(Stored records)
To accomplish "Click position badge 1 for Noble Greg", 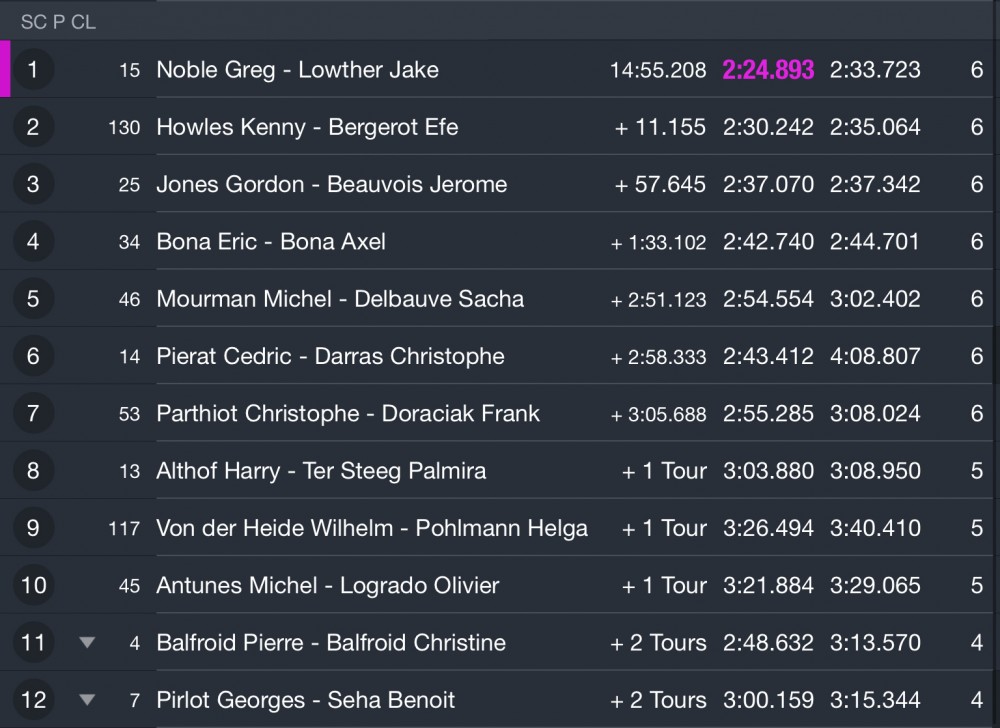I will [x=33, y=69].
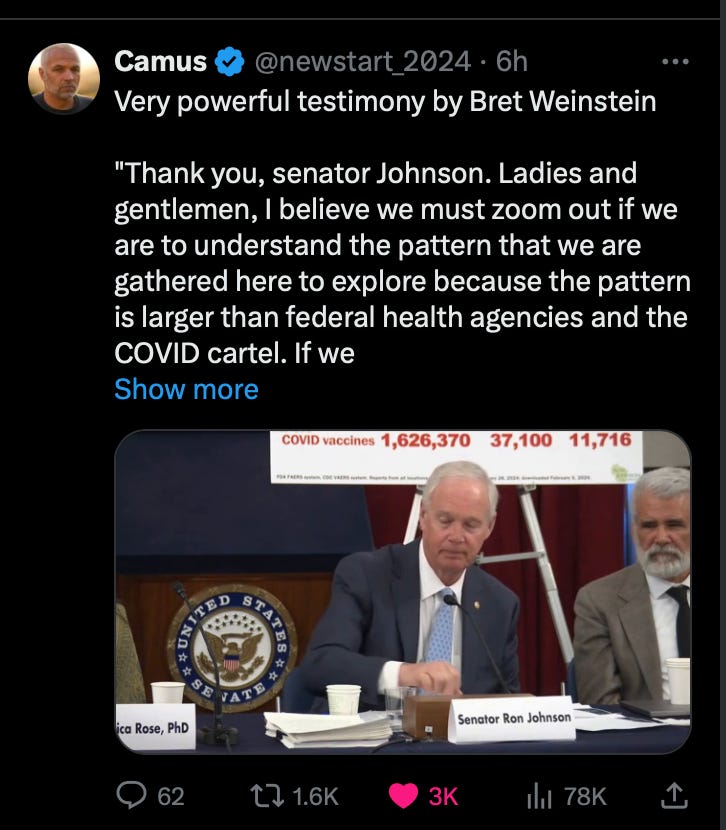Open the reply icon on the tweet

pos(131,796)
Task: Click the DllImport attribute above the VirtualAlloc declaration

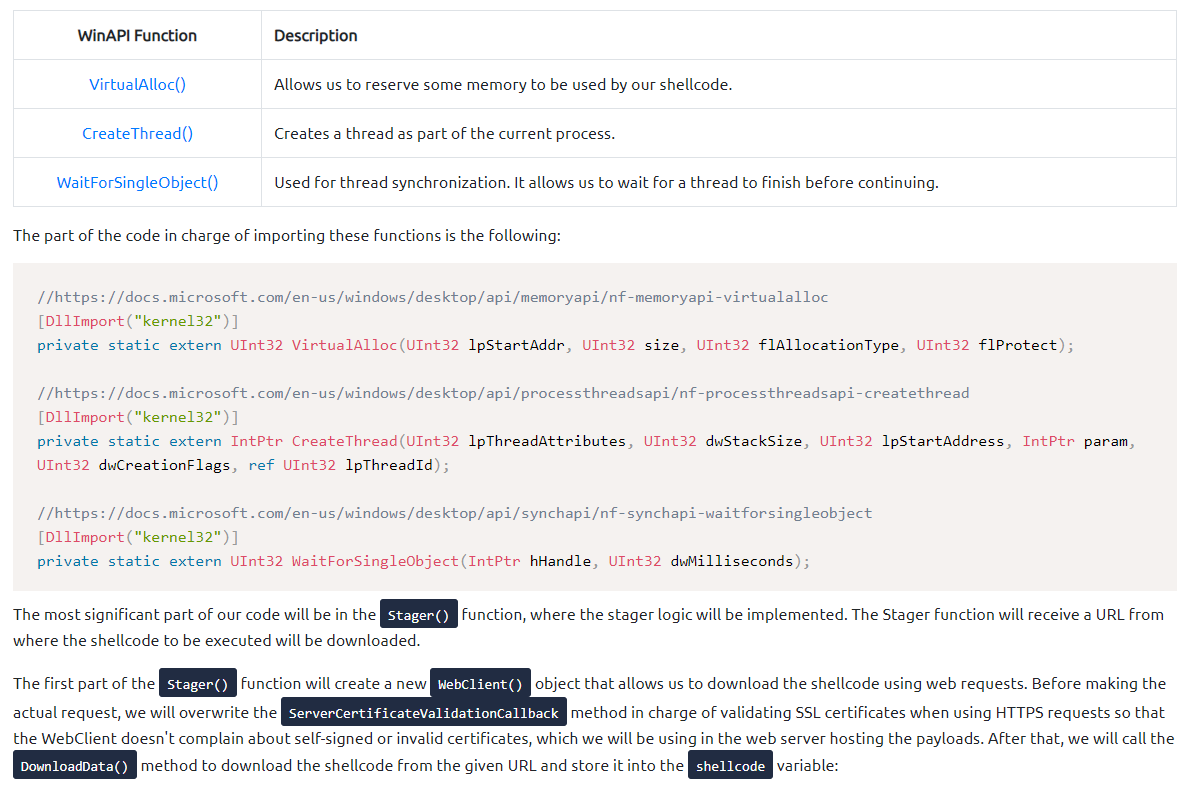Action: [138, 321]
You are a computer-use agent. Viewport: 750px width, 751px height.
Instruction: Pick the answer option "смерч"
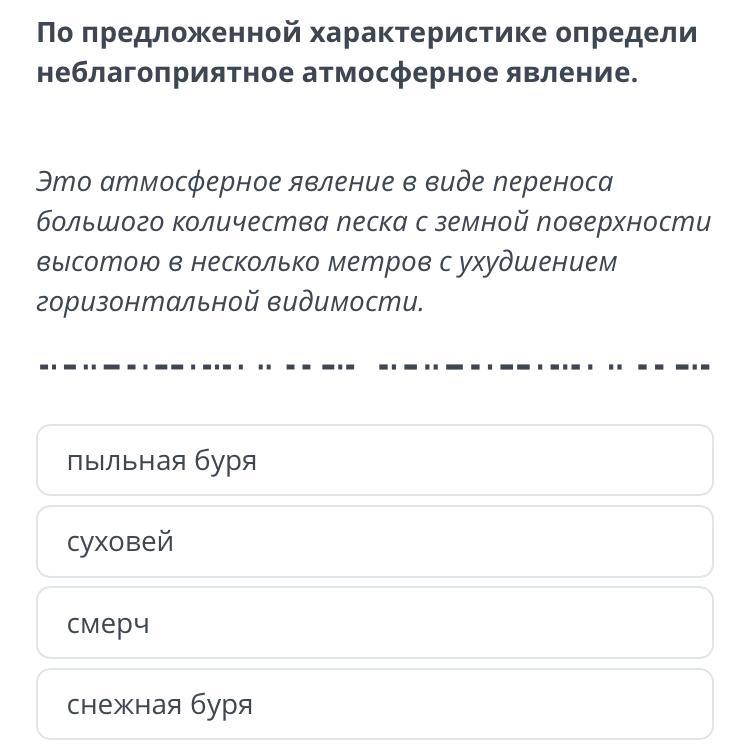(374, 624)

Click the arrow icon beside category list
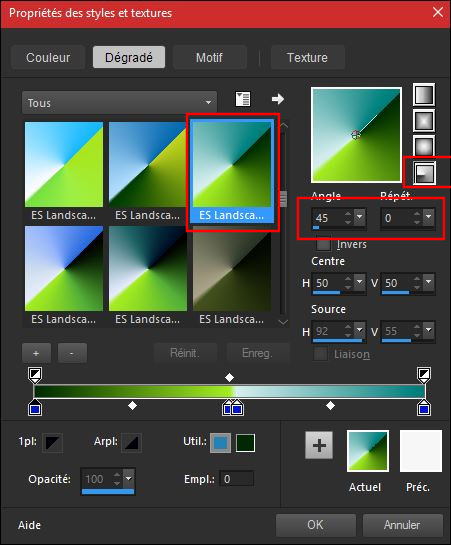(278, 99)
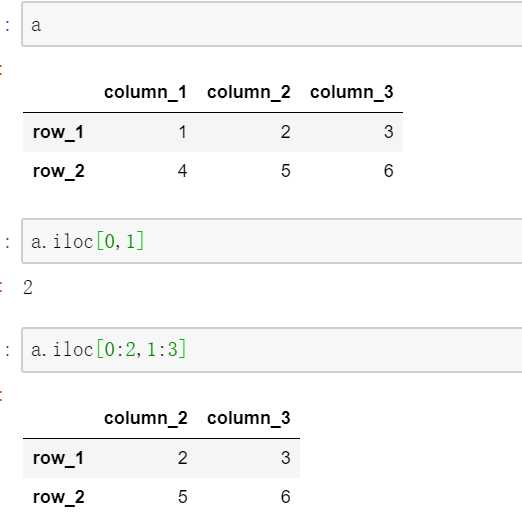
Task: Click value 5 in the sliced table
Action: tap(182, 497)
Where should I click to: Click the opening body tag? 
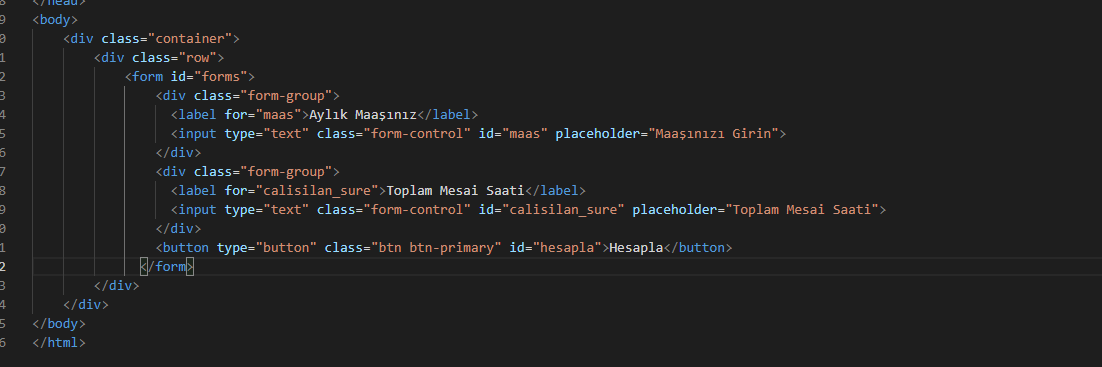(x=56, y=20)
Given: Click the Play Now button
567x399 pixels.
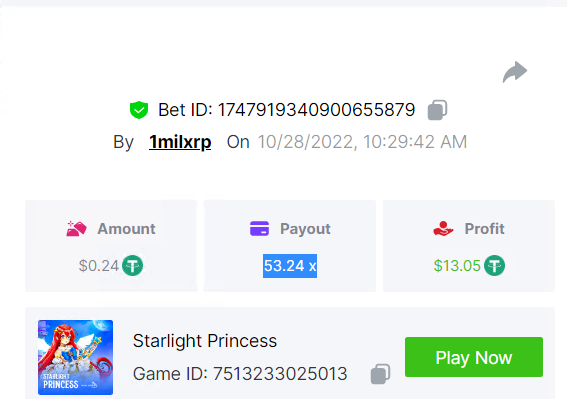Looking at the screenshot, I should [x=474, y=357].
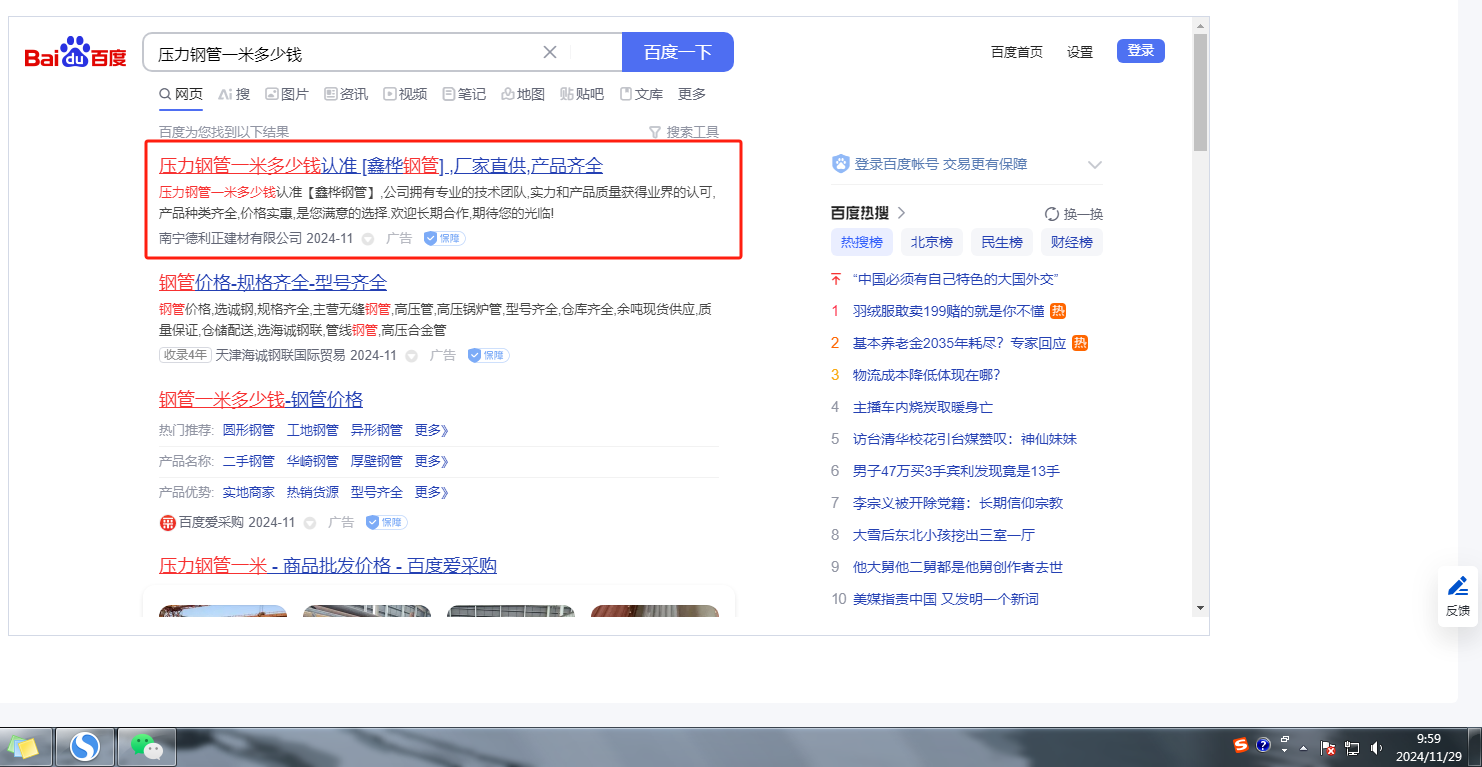This screenshot has height=767, width=1482.
Task: Open the 搜索工具 filter dropdown
Action: click(684, 132)
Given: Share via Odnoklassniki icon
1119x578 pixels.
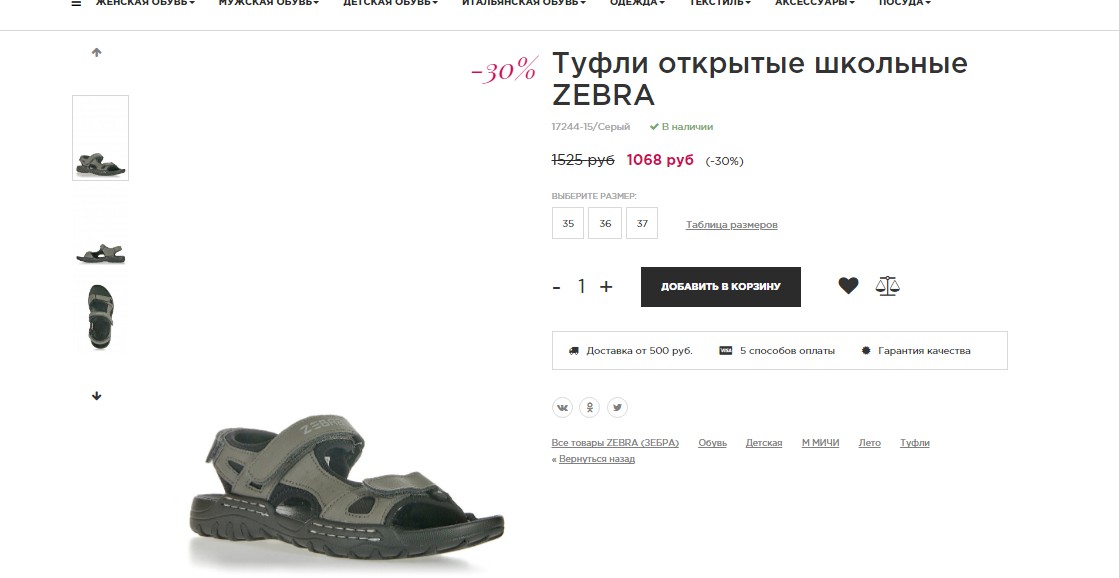Looking at the screenshot, I should [x=589, y=407].
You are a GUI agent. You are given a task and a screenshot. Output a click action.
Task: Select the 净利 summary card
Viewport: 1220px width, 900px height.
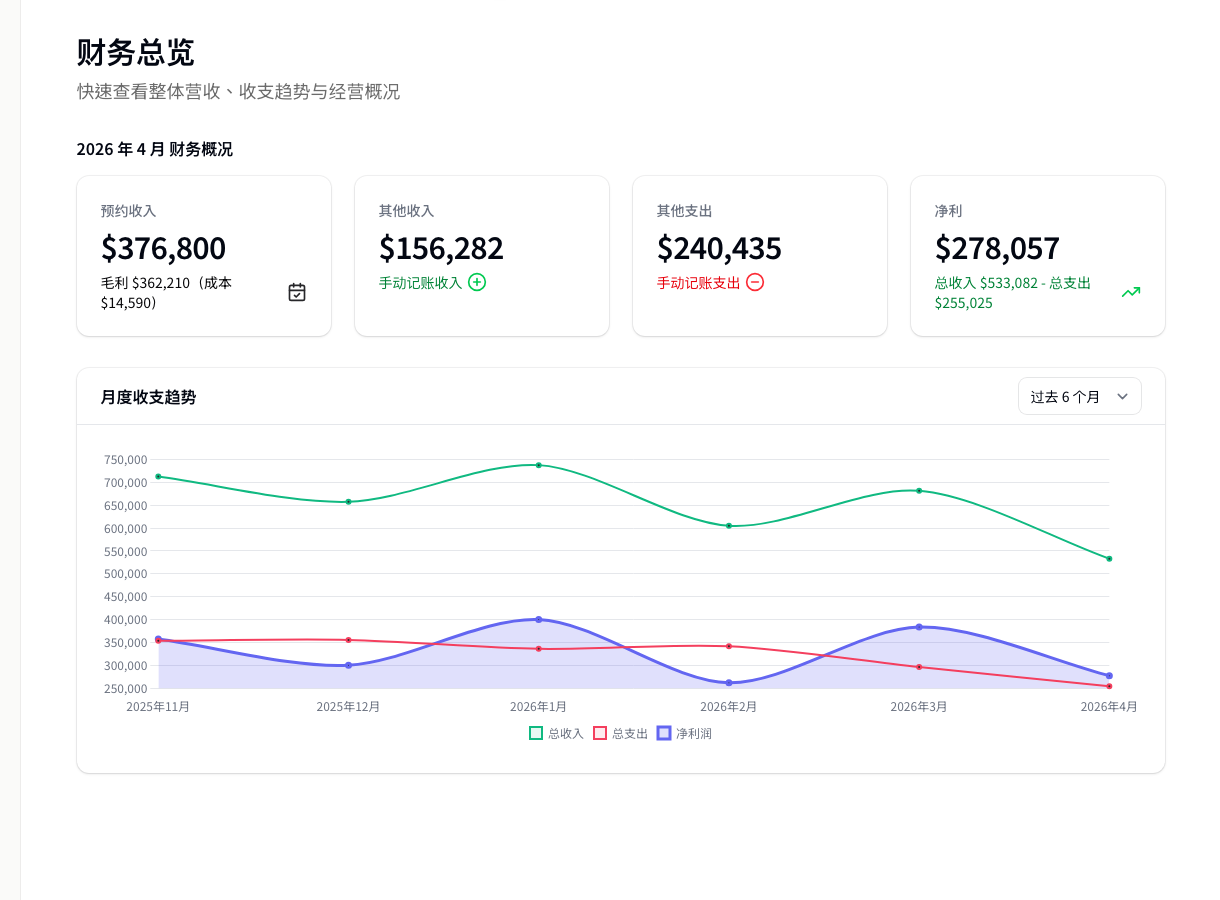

=== THE TASK ===
Whenever the word "agent" shows up in a line of the entries above, copy that line.

=== REPLY ===
You are a computer-use agent. Viewport: 750px width, 751px height.
You are a GUI agent. You are given a task and a screenshot. Output a click action.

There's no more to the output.